Randomized Control Trial on Efficacy and Safety of Concurrent and Adjuvant Chemotherapy for the Cervical Cancer

Phase 3

• Conditions: Cervical Cancer
• Interventions: Drug: concurrent chemotherapy with cisplatin; Drug: concurrent chemotherapy with docetaxel; Radiation: pelvic radiotherapy; Radiation: brachytherapy; Drug: adjuvant chemotherapy with cisplatin and docetaxel

• Registration Number: NCT02703961
• Lead Sponsor: Air Force Military Medical University, China

Brief Summary

The standard treatment of local advanced cervical cancer is concurrent chemoradiotherapy. The 3 year disease free survival was about 50-70%. The distant metastasis is the main cause of failure in local advanced cervical cancer treated with 3-dimensional conformal radiotherapy (3D-CRT) or intensity modulated radiotherapy (IMRT). The purpose of this study is to investigate the efficacy and tolerance of concurrent and adjuvant chemotherapy with cisplatin and docetaxel for local advanced cervical cancer. It was expected that the 3 year disease free survival would be increased by 10% with this new treatment schedule.

Detailed Description

The cervical cancer is the most common malignant gynecological tumor in the developing area. From 1999, the concurrent chemoradiotherapy has been established as the standard treatment for local advanced cervical cancer. The modern radiotherapy techniques, such as 3 dimensional conformal radiotherapy(3D-CRT), intensity modulated radiotherapy(IMRT), image guided 3-dimensional brachytherapy(3D-BT), was widely used for the treatment of cervical cancer. The recently clinical outcome showed that the 3 year local and regional control was more than 90%［1-3］. The distant metastasis has proved to be the main cause of failure and death, especially for the patient with pelvic lymph node metastasis, large volume of tumor and advanced FIGO stage. the data showed that the 3 year distant metastasis free survival and overall survival were 64.7% and 64.6% respectively for the patient with huge pelvic lymph node metastasis and FIGO stage III- IVA. The system treatment pointing at the distant metastasis has become to be the topic of clinical investigation.

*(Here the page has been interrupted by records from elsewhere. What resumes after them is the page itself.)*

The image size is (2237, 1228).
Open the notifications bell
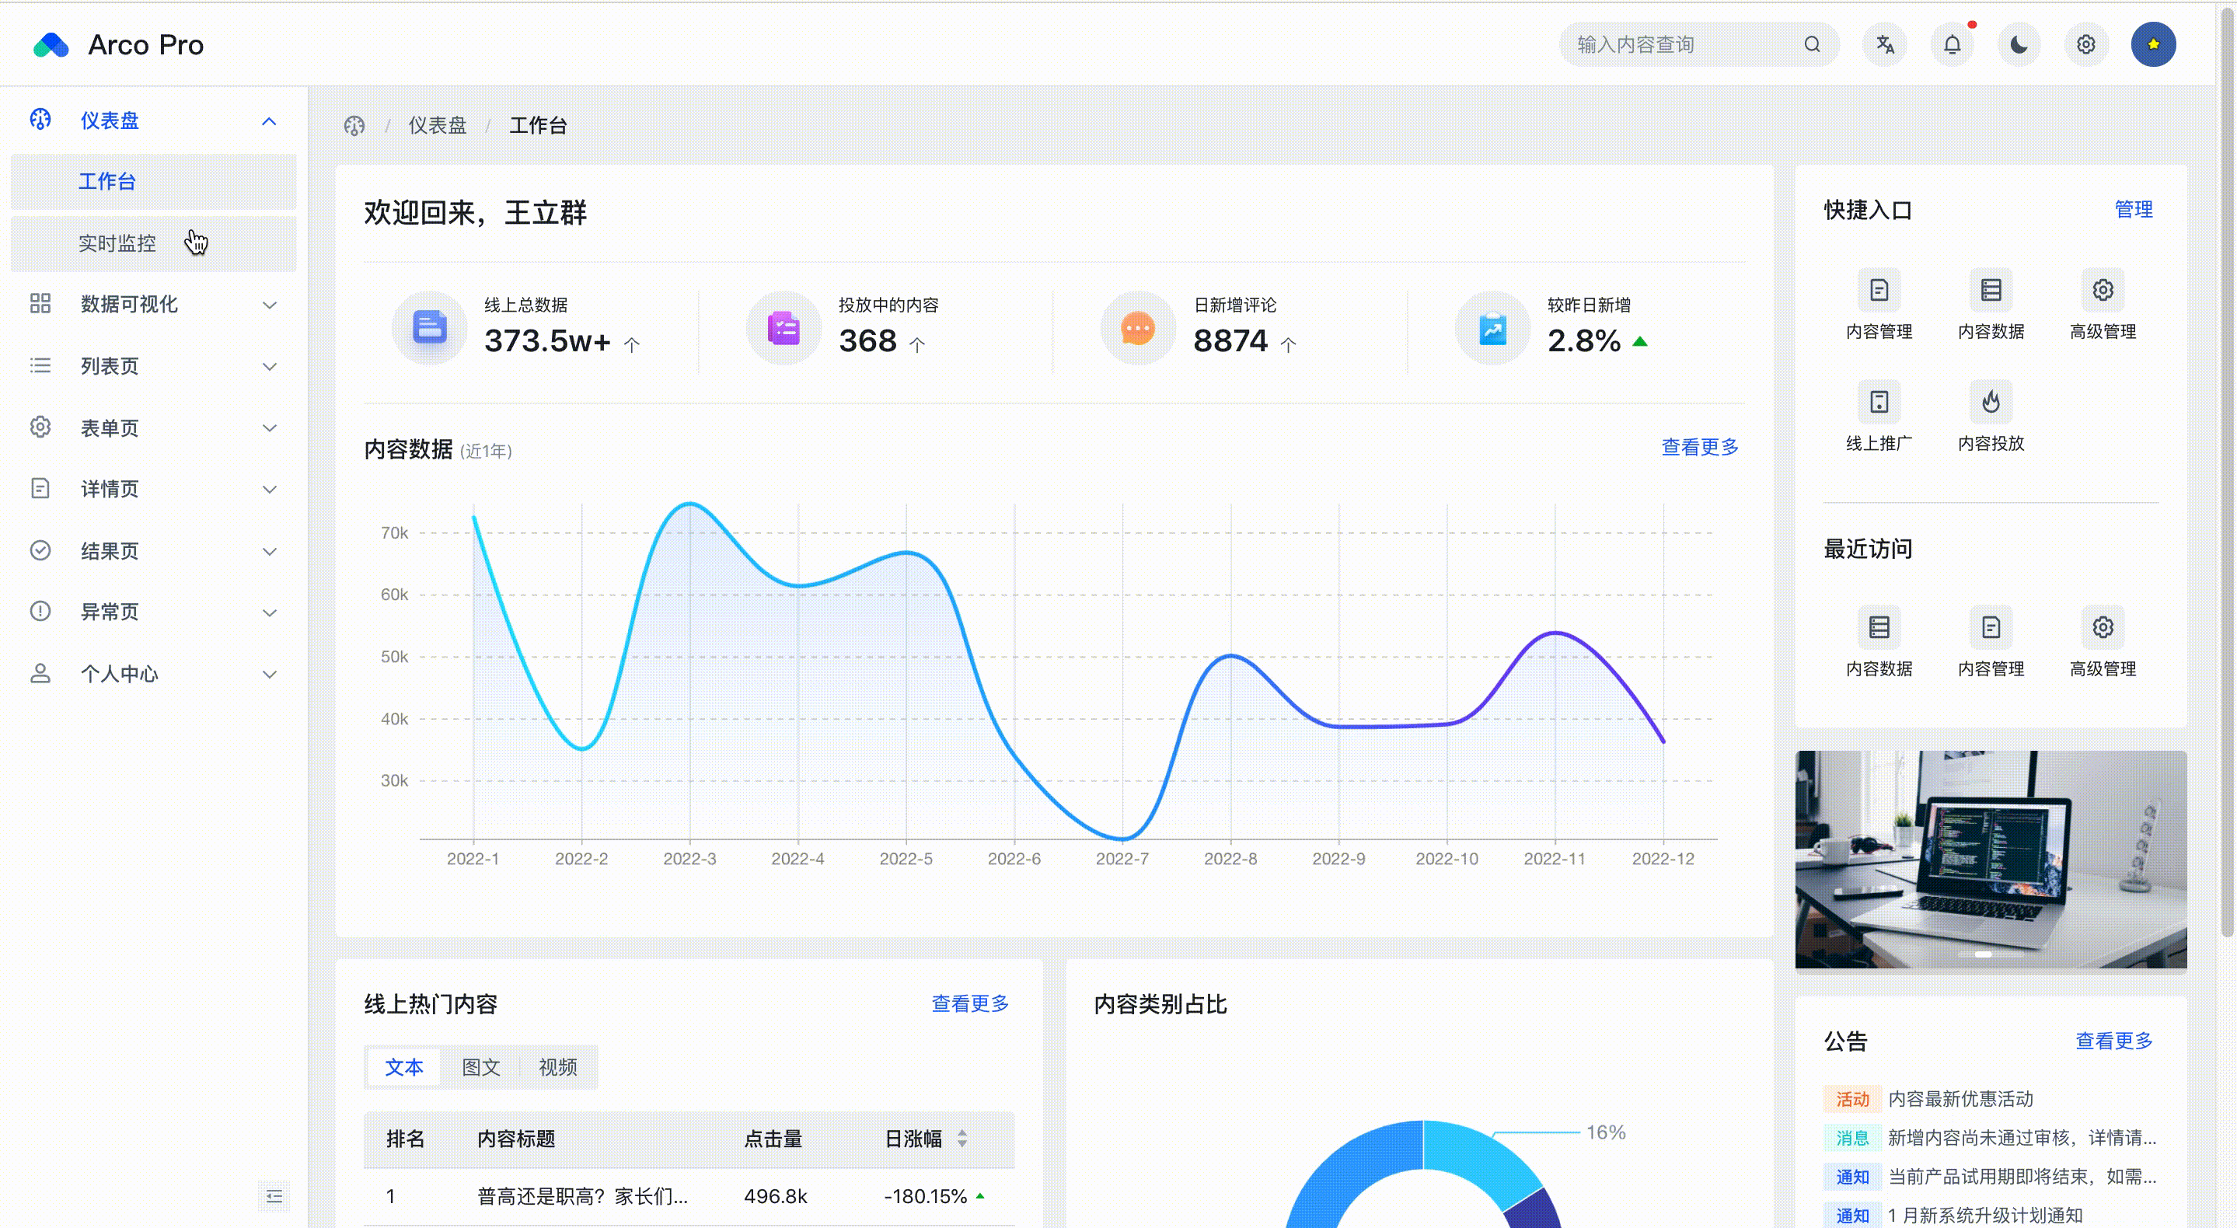pos(1951,44)
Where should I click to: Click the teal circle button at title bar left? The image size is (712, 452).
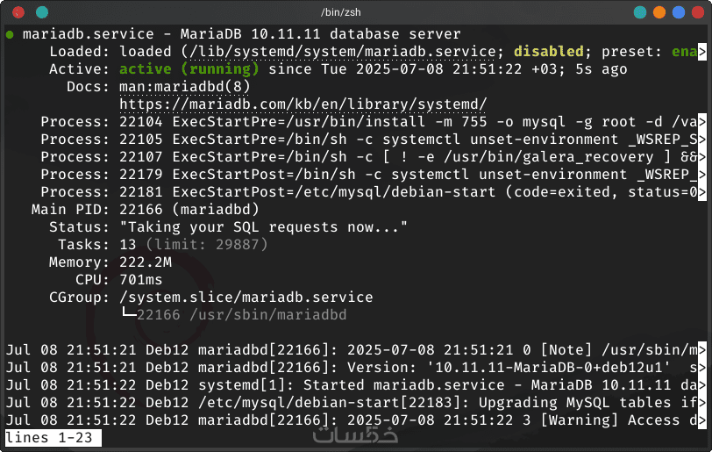coord(39,12)
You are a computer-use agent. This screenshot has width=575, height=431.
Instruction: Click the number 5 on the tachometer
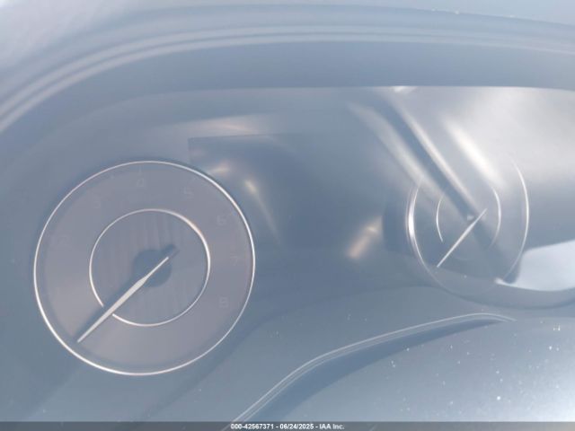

Dueñas-González A'［4］ study demonstrated that the 3 year progress free survival and distant metastasis free survival has increased by 8.9% and 8.3% by the radial radiotherapy combined with concurrent chemotherapy with weekly gemcitabine and cisplatin and adjuvant chemotherapy with triweekly gemcitabine and cisplatin. Ryu SY［5］ also reported the triweekly concurrent cisplatin with 3 cycles improved survival outcomes compared with weekly concurrent cisplatin. Retrospective studies by Tang and Jelavić-TB［6-7］ suggested that the adjubant chemotherapy after CCRT has better DMFS and OS.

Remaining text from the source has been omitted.